--- Text block ---

In that case, you mentioned that this problem is convex, so do I understand that this doesn't change behavior for already working code because any local optimum is a global optimum? Is it strictly convex such that the solution is unique? Can you provide some background about how the bounds are derived and add some comments in the code about the magic numbers (e.g. 20)?

Re: the regularization term - it sounds like that is a distinct enhancement that one could make to find a suboptimal - but nearly optimal - solution that avoids overflow? Or is it no longer necessary if you have these analytical bounds?

Thanks!

[lsorber]

Item 1 is simple and uncontroversial; I could merge it today if it were a separate PR.

👍

For the second part, It looks like you used the analytical bounds approach (mentioned in #18389 (comment)) instead of the "regularization term" (what you originally proposed in that issue), right?

That's right. With the regularisation approach, the trouble is that it would also change users' existing solutions. The advantage of the bounded optimisation is that it doesn't change users' solutions (given that the Yeo-Johnson negative log likelihood is strictly convex).

In that case, you mentioned that this problem is convex, so do I understand that this doesn't change behavior for already working code because any local optimum is a global optimum? Is it strictly convex such that the solution is unique?

It is indeed strictly convex [1] and therefore existing solutions should not change when using a different optimiser.

Can you provide some background about how the bounds are derived and add some comments in the code about the magic numbers (e.g. 20)?

Sure, here's a commented version of the implementation:

# Convert input data to a NumPy array, without copying the data if possible.
x = np.asarray(x)

# Take the data's dtype if already in floating point, else assume conversion to float64 by the optimiser.
dtype = x.dtype if np.issubdtype(x.dtype, np.floating) else np.float64

# Given that floating point is bounded by (finfo.tiny, finfo.max), we don't want to go to the edges all the way.
# Instead, we'll use (finfo.tiny - finfo.eps, finfo.max + finfo.eps) so that there's a small buffer on either side.
b = np.log(np.finfo(dtype).eps)

# We're optimising lambda for the given data in `x`, but later on the same Yeo-Johnson transform may be used on new data.
# We don't know what values we'll observe then, but we could assume that those values will be less than Q3 + 10 * 1.5 * IQR, where Q3 + 1.5 * IQR is a standard way to determine an outlier threshold on `x`, and 10 is a safety factor.
# We can approximate this formula as follows: Q3 < max(x) and IQR < max(x), so we have max(x) + 10 * 1.5 * max(x) = 16 * max(x).
# Then we round this to get an even 20 * max(x).
# We take the absolute value to deal with negative data, and use `np.nanmax` to avoid early failure.
max_x = 20 * np.nanmax(np.abs(x))

# The Yeo-Johnson transform `((x + 1) ** lam - 1) / lam` can be approximated by `(x + 1) ** lam`.
# The lambda resulting in the smallest (largest) output C from the approximate transform is then `log(C) / log(max(x) + 1)`.

--- Dataset excerpts ---

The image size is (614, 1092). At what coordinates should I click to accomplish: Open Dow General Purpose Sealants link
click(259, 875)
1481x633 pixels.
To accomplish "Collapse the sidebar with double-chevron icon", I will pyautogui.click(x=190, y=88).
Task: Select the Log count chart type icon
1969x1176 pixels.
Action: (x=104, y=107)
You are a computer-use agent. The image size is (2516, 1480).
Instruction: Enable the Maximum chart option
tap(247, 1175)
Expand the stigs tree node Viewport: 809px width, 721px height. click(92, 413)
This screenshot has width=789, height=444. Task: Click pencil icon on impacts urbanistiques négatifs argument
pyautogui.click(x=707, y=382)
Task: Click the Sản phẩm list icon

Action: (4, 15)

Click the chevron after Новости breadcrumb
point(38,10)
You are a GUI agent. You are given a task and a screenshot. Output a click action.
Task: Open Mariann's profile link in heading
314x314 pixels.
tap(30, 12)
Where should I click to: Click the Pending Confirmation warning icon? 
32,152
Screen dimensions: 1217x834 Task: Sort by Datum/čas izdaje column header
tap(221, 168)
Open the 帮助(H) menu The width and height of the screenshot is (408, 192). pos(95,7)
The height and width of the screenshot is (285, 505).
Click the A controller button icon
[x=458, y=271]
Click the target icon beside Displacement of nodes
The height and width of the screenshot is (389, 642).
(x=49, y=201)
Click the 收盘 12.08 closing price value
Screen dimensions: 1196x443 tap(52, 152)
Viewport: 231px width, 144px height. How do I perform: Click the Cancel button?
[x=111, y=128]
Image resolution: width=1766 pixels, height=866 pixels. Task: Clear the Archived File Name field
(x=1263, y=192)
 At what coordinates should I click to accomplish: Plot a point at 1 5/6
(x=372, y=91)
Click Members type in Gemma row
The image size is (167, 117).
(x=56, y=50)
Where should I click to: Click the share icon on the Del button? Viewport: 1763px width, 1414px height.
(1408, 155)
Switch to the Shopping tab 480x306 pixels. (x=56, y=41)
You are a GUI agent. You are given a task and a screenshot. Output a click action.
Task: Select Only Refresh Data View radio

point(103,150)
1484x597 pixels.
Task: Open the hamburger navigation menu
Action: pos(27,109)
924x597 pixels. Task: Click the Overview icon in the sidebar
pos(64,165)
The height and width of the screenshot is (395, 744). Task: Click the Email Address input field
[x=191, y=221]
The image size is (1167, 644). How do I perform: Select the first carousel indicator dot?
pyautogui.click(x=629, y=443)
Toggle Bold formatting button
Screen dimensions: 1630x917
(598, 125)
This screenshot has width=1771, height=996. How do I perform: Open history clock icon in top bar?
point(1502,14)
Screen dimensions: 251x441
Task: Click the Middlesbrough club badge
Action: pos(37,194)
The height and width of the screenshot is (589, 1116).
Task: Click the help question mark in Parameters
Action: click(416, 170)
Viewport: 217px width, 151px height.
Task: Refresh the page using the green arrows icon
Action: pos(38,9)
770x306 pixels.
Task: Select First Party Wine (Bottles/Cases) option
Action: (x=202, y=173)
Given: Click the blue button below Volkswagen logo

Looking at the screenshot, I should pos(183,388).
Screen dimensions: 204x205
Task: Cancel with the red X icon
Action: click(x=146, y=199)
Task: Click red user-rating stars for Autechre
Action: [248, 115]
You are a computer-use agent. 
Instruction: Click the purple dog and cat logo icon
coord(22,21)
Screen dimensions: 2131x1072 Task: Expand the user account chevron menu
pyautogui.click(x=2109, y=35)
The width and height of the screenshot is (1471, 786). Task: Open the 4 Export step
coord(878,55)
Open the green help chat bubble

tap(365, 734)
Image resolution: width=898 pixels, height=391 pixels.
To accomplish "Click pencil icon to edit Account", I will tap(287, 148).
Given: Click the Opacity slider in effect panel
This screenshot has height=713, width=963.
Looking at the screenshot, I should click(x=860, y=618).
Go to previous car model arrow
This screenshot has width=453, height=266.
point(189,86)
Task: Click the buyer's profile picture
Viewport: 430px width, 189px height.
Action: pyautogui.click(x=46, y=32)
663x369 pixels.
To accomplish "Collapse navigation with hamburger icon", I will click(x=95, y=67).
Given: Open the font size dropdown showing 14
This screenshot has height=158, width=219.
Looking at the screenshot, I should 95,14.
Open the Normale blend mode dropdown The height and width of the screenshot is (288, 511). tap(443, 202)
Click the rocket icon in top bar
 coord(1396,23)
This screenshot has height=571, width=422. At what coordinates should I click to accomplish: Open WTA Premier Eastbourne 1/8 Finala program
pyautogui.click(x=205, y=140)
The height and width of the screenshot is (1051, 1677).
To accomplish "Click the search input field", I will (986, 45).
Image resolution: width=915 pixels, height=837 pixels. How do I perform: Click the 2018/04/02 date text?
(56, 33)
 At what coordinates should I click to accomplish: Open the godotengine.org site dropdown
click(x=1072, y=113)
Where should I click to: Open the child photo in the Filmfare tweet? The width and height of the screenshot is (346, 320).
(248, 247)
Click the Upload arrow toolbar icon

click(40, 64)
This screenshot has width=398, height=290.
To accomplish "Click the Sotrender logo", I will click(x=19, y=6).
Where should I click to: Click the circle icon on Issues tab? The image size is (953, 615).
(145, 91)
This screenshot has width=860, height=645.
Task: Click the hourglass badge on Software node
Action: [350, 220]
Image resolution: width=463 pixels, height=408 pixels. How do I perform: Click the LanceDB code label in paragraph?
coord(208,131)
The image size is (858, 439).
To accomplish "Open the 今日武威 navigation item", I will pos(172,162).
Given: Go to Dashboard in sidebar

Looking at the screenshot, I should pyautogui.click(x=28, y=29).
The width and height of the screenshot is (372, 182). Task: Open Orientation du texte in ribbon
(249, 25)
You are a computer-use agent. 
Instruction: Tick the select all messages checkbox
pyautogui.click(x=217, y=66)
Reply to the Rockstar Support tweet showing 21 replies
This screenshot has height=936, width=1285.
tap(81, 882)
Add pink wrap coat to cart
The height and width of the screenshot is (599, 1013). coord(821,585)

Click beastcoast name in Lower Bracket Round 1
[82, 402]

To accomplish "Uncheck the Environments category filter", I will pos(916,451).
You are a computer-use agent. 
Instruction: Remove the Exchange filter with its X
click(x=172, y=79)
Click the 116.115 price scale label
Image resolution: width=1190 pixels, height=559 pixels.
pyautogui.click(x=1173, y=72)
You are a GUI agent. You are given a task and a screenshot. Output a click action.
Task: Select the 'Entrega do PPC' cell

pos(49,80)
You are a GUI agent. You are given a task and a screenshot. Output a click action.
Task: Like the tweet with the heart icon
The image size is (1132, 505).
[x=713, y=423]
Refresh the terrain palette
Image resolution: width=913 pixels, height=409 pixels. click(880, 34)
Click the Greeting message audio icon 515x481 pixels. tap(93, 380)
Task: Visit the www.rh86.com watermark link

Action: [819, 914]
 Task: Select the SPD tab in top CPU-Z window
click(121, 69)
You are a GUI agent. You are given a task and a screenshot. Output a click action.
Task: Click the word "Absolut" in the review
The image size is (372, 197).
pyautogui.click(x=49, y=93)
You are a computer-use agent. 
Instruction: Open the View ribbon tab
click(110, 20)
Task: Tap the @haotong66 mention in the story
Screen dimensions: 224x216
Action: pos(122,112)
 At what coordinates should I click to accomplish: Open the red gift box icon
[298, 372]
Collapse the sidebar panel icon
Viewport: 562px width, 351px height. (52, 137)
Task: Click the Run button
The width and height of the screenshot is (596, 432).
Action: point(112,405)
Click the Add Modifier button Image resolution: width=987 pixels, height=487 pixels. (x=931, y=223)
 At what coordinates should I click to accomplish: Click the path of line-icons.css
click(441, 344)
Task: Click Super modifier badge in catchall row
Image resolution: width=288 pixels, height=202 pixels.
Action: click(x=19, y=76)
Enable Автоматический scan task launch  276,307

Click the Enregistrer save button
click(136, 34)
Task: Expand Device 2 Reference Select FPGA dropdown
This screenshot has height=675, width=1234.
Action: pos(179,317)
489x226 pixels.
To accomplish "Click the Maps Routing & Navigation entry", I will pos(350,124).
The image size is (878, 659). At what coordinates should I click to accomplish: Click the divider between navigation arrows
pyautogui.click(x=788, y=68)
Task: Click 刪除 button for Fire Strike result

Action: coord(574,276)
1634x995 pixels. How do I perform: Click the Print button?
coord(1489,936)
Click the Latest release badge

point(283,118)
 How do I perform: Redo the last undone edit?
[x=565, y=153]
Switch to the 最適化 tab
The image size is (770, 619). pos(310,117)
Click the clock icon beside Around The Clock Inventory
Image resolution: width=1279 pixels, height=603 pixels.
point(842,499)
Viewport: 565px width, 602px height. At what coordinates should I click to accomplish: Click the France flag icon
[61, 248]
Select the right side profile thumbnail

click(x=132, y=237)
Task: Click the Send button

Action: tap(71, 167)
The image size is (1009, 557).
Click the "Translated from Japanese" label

---

Short exercise ▸ Can you write out the forum thread from the words "Sure, here's a" up to and including "all the way.", replacing "optimiser" with "solver"? The lines after the forum thread are material of their own, separate from it.

Exercise output ▸
Sure, here's a commented version of the implementation:

# Convert input data to a NumPy array, without copying the data if possible.
x = np.asarray(x)

# Take the data's dtype if already in floating point, else assume conversion to float64 by the solver.
dtype = x.dtype if np.issubdtype(x.dtype, np.floating) else np.float64

# Given that floating point is bounded by (finfo.tiny, finfo.max), we don't want to go to the edges all the way.